Task requirements: From the first line to the last, repeat the data below exactly.

[Collected data entries]

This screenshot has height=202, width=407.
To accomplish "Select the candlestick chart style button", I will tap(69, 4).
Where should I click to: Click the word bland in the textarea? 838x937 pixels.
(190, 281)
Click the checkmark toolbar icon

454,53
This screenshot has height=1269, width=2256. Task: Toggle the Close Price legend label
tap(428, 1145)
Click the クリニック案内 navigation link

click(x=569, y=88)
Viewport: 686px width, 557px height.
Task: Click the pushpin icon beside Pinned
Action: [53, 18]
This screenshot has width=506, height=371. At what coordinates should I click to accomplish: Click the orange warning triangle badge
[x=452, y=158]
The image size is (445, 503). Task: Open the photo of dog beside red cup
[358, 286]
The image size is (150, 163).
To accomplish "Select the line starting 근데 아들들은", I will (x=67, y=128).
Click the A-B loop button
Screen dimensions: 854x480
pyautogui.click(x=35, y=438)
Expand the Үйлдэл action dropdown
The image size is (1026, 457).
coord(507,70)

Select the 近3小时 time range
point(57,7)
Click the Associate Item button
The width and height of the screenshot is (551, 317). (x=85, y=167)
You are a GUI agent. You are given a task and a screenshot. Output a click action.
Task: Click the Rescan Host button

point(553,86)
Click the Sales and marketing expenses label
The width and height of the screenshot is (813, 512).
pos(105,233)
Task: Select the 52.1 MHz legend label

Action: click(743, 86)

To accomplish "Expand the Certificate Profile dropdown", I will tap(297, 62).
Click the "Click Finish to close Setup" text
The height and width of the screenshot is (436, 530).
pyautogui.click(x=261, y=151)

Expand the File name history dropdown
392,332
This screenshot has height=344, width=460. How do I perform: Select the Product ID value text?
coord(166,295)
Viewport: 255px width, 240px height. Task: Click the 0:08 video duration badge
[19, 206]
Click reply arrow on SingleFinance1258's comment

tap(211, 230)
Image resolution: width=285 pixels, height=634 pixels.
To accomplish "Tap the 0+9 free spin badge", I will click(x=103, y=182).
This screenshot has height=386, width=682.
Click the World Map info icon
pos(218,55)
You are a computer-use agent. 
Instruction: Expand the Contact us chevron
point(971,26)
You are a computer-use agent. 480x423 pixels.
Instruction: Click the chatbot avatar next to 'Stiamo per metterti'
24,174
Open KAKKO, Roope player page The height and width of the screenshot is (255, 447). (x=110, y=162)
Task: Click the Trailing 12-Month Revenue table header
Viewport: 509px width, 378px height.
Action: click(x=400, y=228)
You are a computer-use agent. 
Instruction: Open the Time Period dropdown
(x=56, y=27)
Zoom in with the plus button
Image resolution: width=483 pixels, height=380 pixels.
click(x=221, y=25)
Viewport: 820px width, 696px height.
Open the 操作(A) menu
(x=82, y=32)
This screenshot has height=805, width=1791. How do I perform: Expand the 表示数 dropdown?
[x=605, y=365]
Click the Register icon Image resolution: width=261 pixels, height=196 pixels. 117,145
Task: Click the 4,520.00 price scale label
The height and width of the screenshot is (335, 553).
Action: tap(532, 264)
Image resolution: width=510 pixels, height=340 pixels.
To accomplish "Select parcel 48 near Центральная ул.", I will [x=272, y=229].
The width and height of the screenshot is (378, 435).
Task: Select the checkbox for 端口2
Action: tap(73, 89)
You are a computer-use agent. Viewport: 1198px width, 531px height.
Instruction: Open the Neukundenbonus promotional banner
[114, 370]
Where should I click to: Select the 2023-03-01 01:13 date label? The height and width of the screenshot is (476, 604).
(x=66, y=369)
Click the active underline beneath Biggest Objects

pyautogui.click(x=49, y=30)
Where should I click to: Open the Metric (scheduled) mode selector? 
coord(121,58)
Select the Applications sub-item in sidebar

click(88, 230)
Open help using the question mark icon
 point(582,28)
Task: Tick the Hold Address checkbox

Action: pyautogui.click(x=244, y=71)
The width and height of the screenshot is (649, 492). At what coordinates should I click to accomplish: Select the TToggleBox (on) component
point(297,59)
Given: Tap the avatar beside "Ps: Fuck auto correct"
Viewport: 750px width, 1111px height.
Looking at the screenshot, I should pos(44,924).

Answer to this problem:
This screenshot has height=202, width=407.
To accomplish "Select the candlestick chart style button", I will tap(69, 4).
Where should I click to: Click the word bland in the textarea? 838x937 pixels.
(190, 281)
Click the checkmark toolbar icon

454,53
This screenshot has height=1269, width=2256. Task: Toggle the Close Price legend label
tap(428, 1145)
Click the クリニック案内 navigation link

click(x=569, y=88)
Viewport: 686px width, 557px height.
Task: Click the pushpin icon beside Pinned
Action: [53, 18]
This screenshot has width=506, height=371. At what coordinates should I click to accomplish: Click the orange warning triangle badge
[x=452, y=158]
The image size is (445, 503). Task: Open the photo of dog beside red cup
[358, 286]
The image size is (150, 163).
To accomplish "Select the line starting 근데 아들들은", I will (x=67, y=128).
Click the A-B loop button
Screen dimensions: 854x480
pyautogui.click(x=35, y=438)
Expand the Үйлдэл action dropdown
The image size is (1026, 457).
coord(507,70)

Select the 近3小时 time range
point(57,7)
Click the Associate Item button
The width and height of the screenshot is (551, 317). (x=85, y=167)
You are a GUI agent. You are given a task and a screenshot. Output a click action.
Task: Click the Rescan Host button

point(553,86)
Click the Sales and marketing expenses label
The width and height of the screenshot is (813, 512).
pos(105,233)
Task: Select the 52.1 MHz legend label

Action: click(743, 86)

To accomplish "Expand the Certificate Profile dropdown", I will tap(297, 62).
Click the "Click Finish to close Setup" text
The height and width of the screenshot is (436, 530).
pyautogui.click(x=261, y=151)

Expand the File name history dropdown
392,332
This screenshot has height=344, width=460. How do I perform: Select the Product ID value text?
coord(166,295)
Viewport: 255px width, 240px height. Task: Click the 0:08 video duration badge
[19, 206]
Click reply arrow on SingleFinance1258's comment

tap(211, 230)
Image resolution: width=285 pixels, height=634 pixels.
To accomplish "Tap the 0+9 free spin badge", I will click(x=103, y=182).
This screenshot has height=386, width=682.
Click the World Map info icon
pos(218,55)
You are a computer-use agent. 
Instruction: Expand the Contact us chevron
point(971,26)
You are a computer-use agent. 480x423 pixels.
Instruction: Click the chatbot avatar next to 'Stiamo per metterti'
24,174
Open KAKKO, Roope player page The height and width of the screenshot is (255, 447). (x=110, y=162)
Task: Click the Trailing 12-Month Revenue table header
Viewport: 509px width, 378px height.
Action: click(x=400, y=228)
You are a computer-use agent. 
Instruction: Open the Time Period dropdown
(x=56, y=27)
Zoom in with the plus button
Image resolution: width=483 pixels, height=380 pixels.
click(x=221, y=25)
Viewport: 820px width, 696px height.
Open the 操作(A) menu
(x=82, y=32)
This screenshot has height=805, width=1791. How do I perform: Expand the 表示数 dropdown?
[x=605, y=365]
Click the Register icon Image resolution: width=261 pixels, height=196 pixels. 117,145
Task: Click the 4,520.00 price scale label
The height and width of the screenshot is (335, 553).
Action: tap(532, 264)
Image resolution: width=510 pixels, height=340 pixels.
To accomplish "Select parcel 48 near Центральная ул.", I will [x=272, y=229].
The width and height of the screenshot is (378, 435).
Task: Select the checkbox for 端口2
Action: tap(73, 89)
You are a computer-use agent. Viewport: 1198px width, 531px height.
Instruction: Open the Neukundenbonus promotional banner
[114, 370]
Where should I click to: Select the 2023-03-01 01:13 date label? The height and width of the screenshot is (476, 604).
(x=66, y=369)
Click the active underline beneath Biggest Objects

pyautogui.click(x=49, y=30)
Where should I click to: Open the Metric (scheduled) mode selector? 
coord(121,58)
Select the Applications sub-item in sidebar

click(88, 230)
Open help using the question mark icon
 point(582,28)
Task: Tick the Hold Address checkbox

Action: pyautogui.click(x=244, y=71)
The width and height of the screenshot is (649, 492). At what coordinates should I click to accomplish: Select the TToggleBox (on) component
point(297,59)
Given: Tap the avatar beside "Ps: Fuck auto correct"
Viewport: 750px width, 1111px height.
Looking at the screenshot, I should pos(44,924).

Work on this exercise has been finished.